Romance de Elie Wisel aborda a temática do exílio
PublishNews, 13/08/2004
Premiado com o Prêmio Nobel da Paz em 1986, Elie Wisel, apresenta em O Tempo dos Desenraizados (Record, 320 pp, R$ 39,90), seu quadragésimo livro, um personagem fascinante: Gamliel Friedman. Criado na Hungria, exilado nos Estados Unidos, ghost writer de escritores sem talento, amante das palavras, Gamliel é um homem desencantado no crepúsculo de sua vida. Quando criança, para escapar dos fascistas húngaros, Gamliel foi separado dos pais e confiado a Ilonka, uma cantora de cabaré católica. É assim que Wisel dá início ao processo de desenraizamento de seu personagem: uma criança privada de seus parentes, de sua fé, de seu nome e de sua identidade, encarnando o mito de judeu errante. O livro viaja entre Paris e Nova York no final dos anos de 1990. A vida de Gamliel gira em torno de amigos também desarraigados, eternos refugiados sempre de partida: Bolek, sobrevivente do gueto de Varsóvia; Diego, herói da guerra da Espanha; Gad, agente secreto do Mossad; e Iasha, fugitivo dos expurgos stalinistas.
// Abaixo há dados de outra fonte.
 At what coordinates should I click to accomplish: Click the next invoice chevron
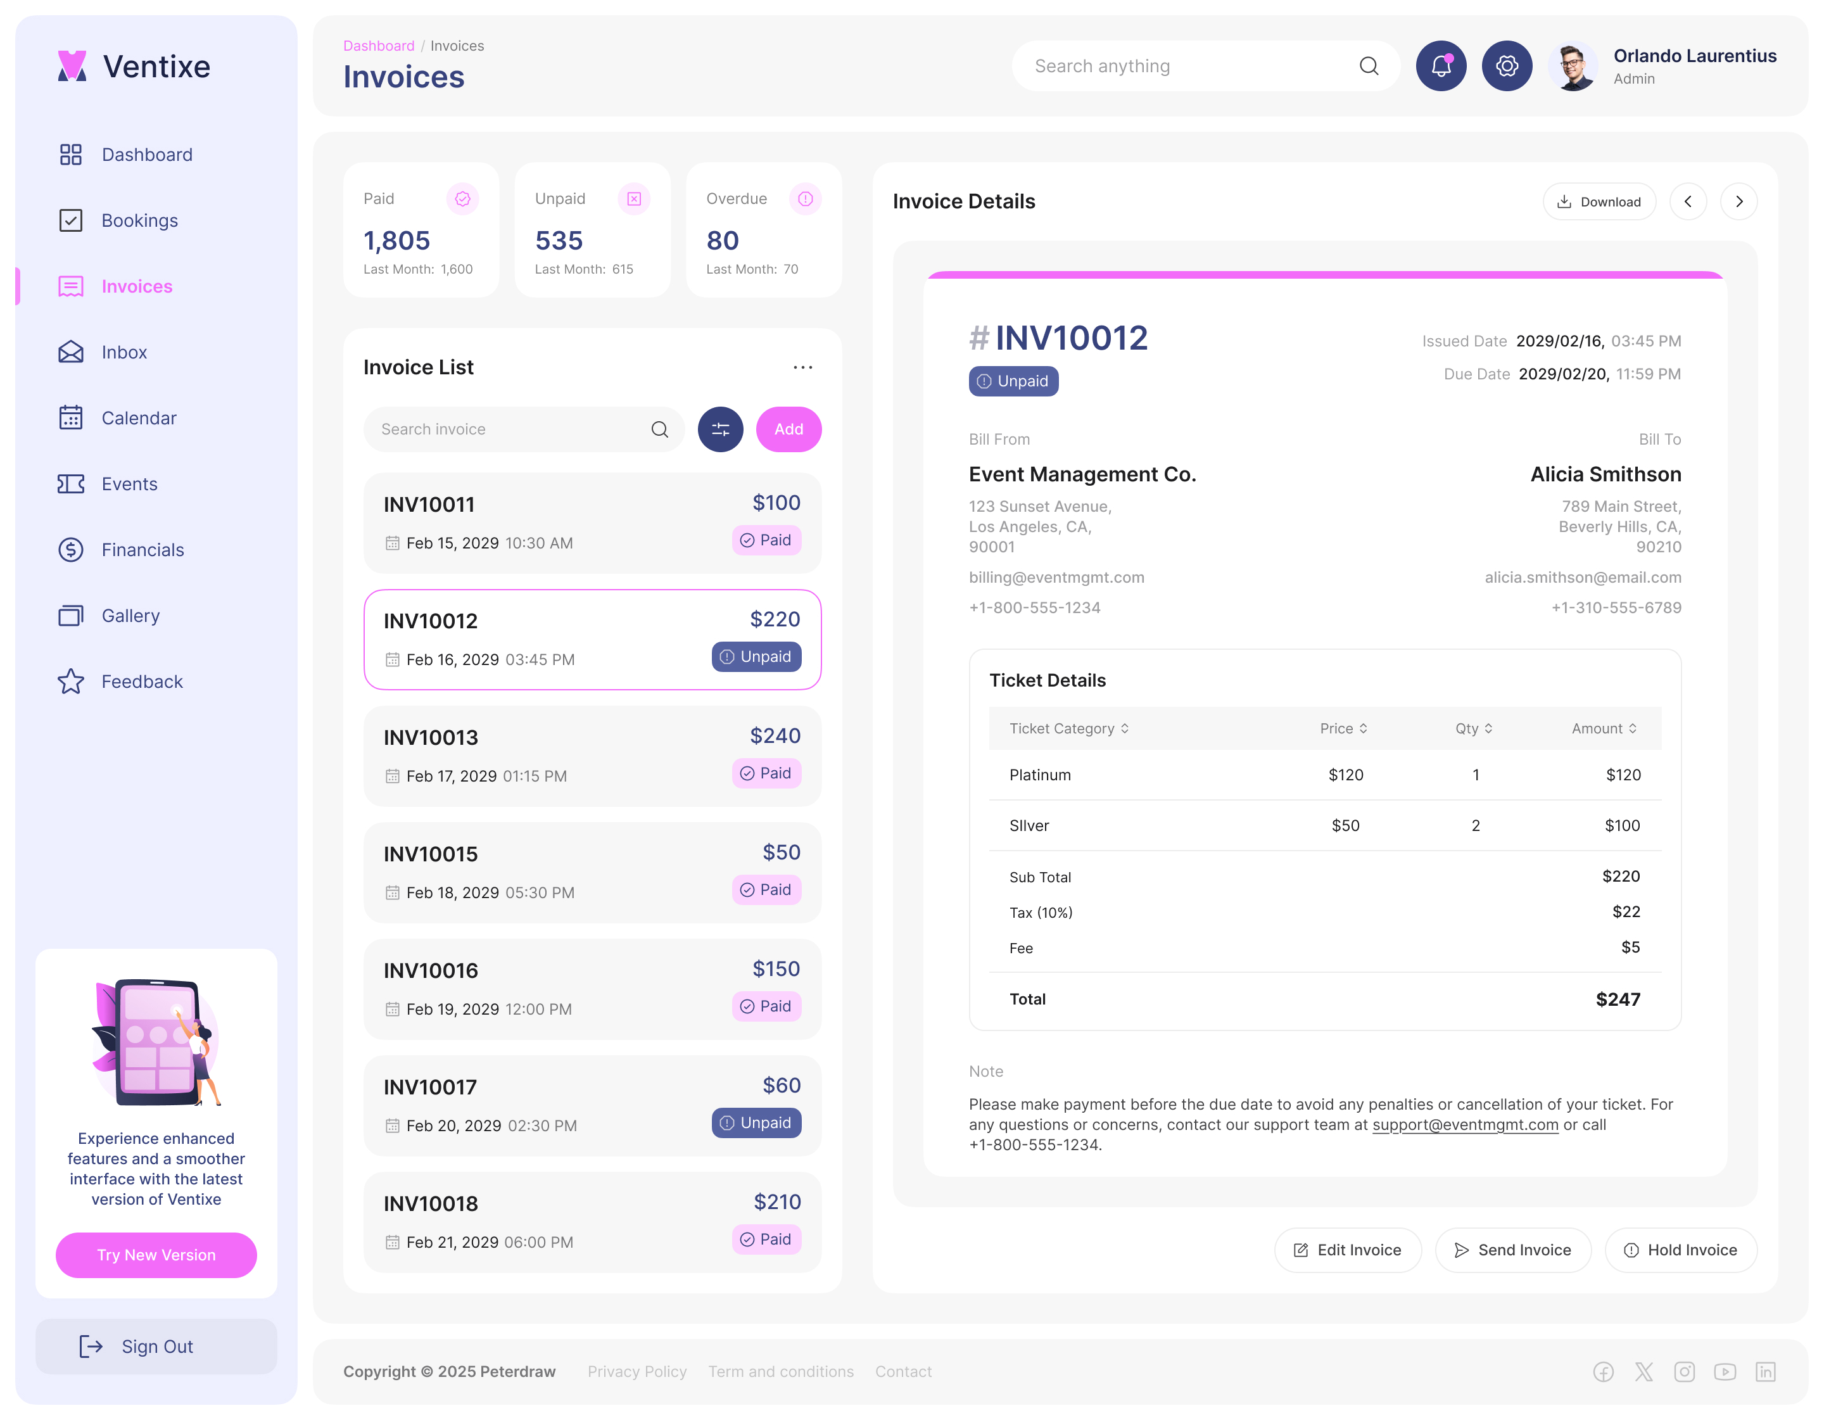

Juntos os amigos reconstroem o mundo à maneira dos exilados, erguendo defesas com memórias para amalgamar vidas em pedaços. Elie Wiesel nasceu em Sighet, hoje Romênia, em 1928. Aos 15 anos foi deportado junto com a família para campos de concentração, onde seus pais e sua irmã mais nova morreram. Passou pelos campos de Auschwitz, Buna, Gleiwitz e Buchenwald até ser libertado em 1945.